[Extracted records]
━━━━
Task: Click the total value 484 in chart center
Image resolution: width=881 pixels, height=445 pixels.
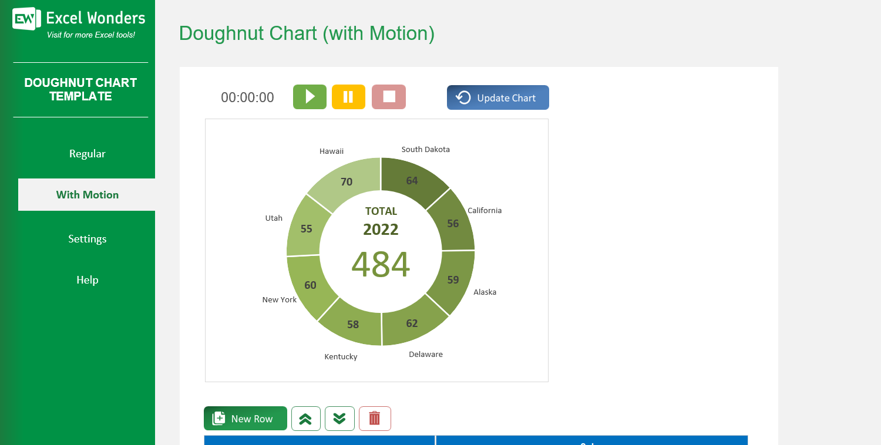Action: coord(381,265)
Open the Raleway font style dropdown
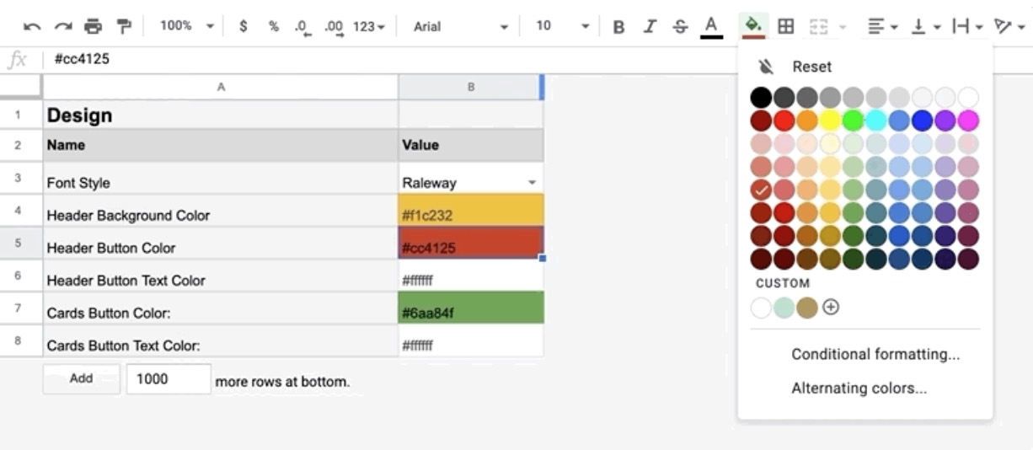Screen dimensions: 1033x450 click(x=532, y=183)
━━━━
__TASK__
Exclude all images and retype the data precisely.

__WRITTEN SOLUTION__
Task: Click the total value 484 in chart center
Image resolution: width=881 pixels, height=445 pixels.
Action: coord(381,265)
Open the Raleway font style dropdown
Screen dimensions: 1033x450 click(x=532, y=183)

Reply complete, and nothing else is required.